Selon le journal israélien, John Kerry - qui n'a cessé jusqu'à son départ le 19 janvier dernier de travailler sur le conflit israélo-palestinien - avait demandé aux trois dirigeants d'accepter six principes qu'il avait ensuite dévoilés lors d'un discours à Washington le 28 décembre 2016.

L'Égypte et la Jordanie sont les seuls pays arabes à avoir signé la paix avec Israël.

Parmi ces principes, figurent le retrait israélien des Territoires palestiniens occupés depuis 1967 - avec la possibilité d'échange de terres accepté par les deux parties - la création d'un État palestinien aux côtés d'Israël - que les Palestiniens reconnaîtraient comme un «État juif» - et la déclaration de Jérusalem comme capitale des deux États.

À ces deux derniers points, Palestiniens et Israéliens ont déjà opposé des fins de non-recevoir. Les Palestiniens ne veulent pas reconnaître un État «juif», tandis qu'Israël refuse de revenir sur son annexion de Jérusalem-Est.

«Netanyahu a refusé la proposition de Kerry et indiqué qu'il lui serait difficile d'obtenir l'accord de sa coalition gouvernementale à son sujet», affirme Haaretz.

Les autorités jordaniennes n'ont pas souhaité commenter ces informations et le porte-parole de M. Netanyahu n'a pas donné suite. Du côté du Caire, la présidence égyptienne a publié dimanche soir un communiqué équivoque semblant confirmer la rencontre quadripartite mais en contestant les détails révélés par le journal israélien.

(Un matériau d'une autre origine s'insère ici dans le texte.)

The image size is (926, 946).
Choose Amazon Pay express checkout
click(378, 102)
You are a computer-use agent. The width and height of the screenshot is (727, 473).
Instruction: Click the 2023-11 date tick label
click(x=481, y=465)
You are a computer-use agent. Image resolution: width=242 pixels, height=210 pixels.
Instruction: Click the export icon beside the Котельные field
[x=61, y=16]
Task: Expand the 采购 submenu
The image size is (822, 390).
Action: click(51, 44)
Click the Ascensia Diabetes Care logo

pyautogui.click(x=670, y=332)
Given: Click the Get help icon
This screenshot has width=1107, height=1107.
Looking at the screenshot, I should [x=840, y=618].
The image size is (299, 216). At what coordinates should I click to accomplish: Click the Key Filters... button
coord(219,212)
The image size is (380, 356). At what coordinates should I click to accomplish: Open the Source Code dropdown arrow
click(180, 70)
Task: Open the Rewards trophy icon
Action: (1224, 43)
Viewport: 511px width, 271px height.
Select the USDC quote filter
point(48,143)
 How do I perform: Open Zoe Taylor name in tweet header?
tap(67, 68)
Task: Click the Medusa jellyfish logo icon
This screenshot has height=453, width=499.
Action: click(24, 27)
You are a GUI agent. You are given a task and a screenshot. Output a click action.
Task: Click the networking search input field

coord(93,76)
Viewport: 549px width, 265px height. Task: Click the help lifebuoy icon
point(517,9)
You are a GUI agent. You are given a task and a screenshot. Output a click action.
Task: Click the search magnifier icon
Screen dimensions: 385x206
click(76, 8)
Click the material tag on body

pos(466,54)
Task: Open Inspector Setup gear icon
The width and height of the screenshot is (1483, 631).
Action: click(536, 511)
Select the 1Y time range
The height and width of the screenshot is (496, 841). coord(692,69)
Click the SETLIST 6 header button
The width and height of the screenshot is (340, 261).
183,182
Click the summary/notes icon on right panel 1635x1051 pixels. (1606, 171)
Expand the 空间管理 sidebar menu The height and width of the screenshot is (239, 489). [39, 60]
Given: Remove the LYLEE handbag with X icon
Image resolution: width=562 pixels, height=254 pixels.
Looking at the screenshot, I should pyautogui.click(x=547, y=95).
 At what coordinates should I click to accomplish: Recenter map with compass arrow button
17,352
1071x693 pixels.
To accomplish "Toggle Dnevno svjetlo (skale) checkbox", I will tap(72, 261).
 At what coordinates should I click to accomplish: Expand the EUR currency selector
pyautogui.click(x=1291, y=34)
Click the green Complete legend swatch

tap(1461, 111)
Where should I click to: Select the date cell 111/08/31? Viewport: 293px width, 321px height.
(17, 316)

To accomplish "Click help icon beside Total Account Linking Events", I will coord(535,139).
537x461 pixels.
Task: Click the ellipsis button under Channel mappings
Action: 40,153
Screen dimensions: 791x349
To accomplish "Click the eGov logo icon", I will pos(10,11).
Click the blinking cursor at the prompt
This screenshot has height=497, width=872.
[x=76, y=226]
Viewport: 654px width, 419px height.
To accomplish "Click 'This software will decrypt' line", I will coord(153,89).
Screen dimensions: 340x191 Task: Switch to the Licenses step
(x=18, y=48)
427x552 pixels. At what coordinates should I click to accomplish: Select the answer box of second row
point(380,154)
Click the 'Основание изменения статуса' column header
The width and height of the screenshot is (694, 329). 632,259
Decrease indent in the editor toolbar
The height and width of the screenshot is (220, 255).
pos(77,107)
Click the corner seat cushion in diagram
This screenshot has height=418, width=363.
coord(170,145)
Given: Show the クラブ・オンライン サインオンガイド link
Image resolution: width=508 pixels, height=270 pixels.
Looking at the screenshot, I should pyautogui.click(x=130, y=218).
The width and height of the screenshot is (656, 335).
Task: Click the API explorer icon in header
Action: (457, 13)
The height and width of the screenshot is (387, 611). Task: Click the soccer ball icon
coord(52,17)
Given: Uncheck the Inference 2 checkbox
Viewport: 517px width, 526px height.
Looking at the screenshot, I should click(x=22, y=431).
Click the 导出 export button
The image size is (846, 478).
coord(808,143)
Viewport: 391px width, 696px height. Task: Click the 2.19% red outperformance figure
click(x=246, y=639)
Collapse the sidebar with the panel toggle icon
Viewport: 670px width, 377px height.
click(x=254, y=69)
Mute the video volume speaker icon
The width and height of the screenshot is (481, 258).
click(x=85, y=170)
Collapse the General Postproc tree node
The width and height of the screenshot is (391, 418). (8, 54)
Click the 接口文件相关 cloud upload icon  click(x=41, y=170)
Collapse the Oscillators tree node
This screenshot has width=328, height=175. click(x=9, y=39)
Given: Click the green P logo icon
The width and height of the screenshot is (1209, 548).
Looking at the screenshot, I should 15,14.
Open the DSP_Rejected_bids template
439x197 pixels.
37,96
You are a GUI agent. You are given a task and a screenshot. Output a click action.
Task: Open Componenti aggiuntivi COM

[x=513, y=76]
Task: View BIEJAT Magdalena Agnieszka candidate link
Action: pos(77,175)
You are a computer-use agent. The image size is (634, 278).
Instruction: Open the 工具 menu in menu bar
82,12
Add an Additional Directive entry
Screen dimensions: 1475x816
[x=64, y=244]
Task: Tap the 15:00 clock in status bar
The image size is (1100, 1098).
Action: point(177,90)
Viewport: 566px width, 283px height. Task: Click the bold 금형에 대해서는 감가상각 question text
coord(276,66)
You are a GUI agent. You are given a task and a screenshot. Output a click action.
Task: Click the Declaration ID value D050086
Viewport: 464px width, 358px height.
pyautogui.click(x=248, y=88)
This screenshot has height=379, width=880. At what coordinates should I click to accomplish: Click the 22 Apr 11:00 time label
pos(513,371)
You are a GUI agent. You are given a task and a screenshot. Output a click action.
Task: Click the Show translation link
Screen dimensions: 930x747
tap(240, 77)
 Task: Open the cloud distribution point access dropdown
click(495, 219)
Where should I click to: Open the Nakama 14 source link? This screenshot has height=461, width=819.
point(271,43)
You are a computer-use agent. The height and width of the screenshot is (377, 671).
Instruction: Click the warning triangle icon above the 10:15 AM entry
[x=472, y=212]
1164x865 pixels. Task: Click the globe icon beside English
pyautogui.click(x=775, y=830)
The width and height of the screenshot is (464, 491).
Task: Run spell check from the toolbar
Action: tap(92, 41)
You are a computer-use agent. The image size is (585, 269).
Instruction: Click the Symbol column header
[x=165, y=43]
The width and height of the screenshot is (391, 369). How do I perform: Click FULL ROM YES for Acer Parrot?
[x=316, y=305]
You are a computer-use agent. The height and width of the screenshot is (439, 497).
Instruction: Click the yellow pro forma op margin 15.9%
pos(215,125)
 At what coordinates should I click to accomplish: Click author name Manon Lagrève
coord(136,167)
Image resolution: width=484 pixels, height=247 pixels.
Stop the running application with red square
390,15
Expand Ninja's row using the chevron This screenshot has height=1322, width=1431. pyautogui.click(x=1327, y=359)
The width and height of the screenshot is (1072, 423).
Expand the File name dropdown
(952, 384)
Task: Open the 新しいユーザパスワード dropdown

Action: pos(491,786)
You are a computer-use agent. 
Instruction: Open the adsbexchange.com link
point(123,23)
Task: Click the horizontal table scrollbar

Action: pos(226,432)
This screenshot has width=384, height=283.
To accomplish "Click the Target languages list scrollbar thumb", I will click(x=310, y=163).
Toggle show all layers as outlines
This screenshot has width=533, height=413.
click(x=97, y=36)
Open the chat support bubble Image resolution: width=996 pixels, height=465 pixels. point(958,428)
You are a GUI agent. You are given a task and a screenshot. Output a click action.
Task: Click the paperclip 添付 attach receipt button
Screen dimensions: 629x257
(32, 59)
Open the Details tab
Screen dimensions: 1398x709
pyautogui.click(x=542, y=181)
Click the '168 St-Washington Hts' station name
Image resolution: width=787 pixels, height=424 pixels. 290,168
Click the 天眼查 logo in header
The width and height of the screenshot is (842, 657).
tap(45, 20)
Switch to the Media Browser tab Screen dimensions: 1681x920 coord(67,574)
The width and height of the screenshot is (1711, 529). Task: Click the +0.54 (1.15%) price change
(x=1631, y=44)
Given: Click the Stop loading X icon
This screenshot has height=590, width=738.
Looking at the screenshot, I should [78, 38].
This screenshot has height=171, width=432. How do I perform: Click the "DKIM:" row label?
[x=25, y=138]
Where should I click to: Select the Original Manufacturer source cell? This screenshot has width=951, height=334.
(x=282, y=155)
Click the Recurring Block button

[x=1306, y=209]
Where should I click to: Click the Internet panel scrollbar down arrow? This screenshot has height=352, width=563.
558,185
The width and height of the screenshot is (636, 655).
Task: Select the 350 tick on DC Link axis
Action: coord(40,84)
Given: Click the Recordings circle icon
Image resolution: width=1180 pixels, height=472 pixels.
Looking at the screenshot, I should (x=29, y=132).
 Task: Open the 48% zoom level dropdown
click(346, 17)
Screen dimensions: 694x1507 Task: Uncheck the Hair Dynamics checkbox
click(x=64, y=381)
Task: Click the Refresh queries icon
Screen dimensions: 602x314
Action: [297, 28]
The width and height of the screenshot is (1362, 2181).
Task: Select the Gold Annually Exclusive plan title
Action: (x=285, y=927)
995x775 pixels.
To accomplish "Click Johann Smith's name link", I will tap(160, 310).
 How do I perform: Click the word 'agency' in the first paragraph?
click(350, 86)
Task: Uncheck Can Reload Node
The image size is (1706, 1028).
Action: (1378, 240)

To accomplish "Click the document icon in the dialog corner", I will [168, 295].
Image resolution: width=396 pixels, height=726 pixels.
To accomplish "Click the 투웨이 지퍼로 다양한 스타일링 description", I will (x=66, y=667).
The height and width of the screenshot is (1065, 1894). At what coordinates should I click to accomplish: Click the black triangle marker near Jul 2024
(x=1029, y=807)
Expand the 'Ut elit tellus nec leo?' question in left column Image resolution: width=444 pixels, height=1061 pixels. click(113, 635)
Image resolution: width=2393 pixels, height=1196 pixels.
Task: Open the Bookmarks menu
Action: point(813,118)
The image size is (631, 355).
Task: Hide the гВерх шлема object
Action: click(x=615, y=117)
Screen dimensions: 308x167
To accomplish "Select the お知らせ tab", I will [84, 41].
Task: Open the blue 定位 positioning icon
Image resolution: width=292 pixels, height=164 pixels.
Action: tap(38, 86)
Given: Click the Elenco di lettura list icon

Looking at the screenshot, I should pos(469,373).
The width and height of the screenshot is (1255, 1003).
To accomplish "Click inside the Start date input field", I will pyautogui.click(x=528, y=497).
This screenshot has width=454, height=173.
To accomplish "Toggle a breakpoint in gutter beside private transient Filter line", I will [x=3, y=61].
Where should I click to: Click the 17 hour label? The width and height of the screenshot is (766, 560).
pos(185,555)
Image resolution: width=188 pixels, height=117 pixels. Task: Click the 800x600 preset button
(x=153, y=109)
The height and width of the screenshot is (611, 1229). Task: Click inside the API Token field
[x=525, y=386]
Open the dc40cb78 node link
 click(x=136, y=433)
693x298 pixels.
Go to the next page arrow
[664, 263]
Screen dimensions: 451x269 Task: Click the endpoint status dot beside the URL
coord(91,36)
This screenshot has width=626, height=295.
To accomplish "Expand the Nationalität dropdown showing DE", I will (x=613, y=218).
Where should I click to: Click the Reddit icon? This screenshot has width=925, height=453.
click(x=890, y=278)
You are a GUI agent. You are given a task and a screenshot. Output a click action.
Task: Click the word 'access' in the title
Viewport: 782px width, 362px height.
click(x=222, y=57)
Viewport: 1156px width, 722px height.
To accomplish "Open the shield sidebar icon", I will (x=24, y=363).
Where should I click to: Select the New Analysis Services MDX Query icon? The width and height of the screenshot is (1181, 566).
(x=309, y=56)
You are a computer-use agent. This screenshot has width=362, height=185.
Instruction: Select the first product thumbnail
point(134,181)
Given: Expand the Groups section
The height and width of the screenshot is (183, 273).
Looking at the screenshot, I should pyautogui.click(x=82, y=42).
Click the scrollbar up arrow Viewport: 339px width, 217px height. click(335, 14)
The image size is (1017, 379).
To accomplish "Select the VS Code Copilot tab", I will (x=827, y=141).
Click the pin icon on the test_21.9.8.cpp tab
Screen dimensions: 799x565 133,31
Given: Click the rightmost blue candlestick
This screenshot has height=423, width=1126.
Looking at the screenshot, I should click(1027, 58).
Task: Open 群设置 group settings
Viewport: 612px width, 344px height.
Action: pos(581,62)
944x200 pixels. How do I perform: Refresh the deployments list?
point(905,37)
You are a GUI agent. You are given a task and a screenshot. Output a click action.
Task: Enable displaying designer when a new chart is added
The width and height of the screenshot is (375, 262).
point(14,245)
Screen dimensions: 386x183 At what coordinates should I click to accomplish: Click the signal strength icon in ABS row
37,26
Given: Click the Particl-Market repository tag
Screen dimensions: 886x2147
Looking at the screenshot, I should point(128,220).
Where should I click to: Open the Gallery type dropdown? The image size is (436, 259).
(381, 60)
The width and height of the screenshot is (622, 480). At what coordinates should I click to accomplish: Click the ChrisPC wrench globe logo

Mercredi, en recevant M. Netanyahu à la Maison-Blanche, le nouveau président américain Donald Trump avait paru s'éloigner de la «solution à deux États» israélien et palestinien, principe défendu depuis des décennies par la communauté internationale.

Mais ajoutant à la confusion des déclarations ambiguës de M. Trump, ses lieutenants ont ensuite assuré que Washington restait attaché à la solution à deux États tout en cherchant des voies alternatives pour régler le conflit israélo-palestinien.

Ainsi, en quête d'une solution «régionale» préconisée par M. Netanyahu, l'administration Trump encourage la formation d'un front uni entre Israël et les puissances arabes sunnites contre l'Iran chiite, leur bête noire commune.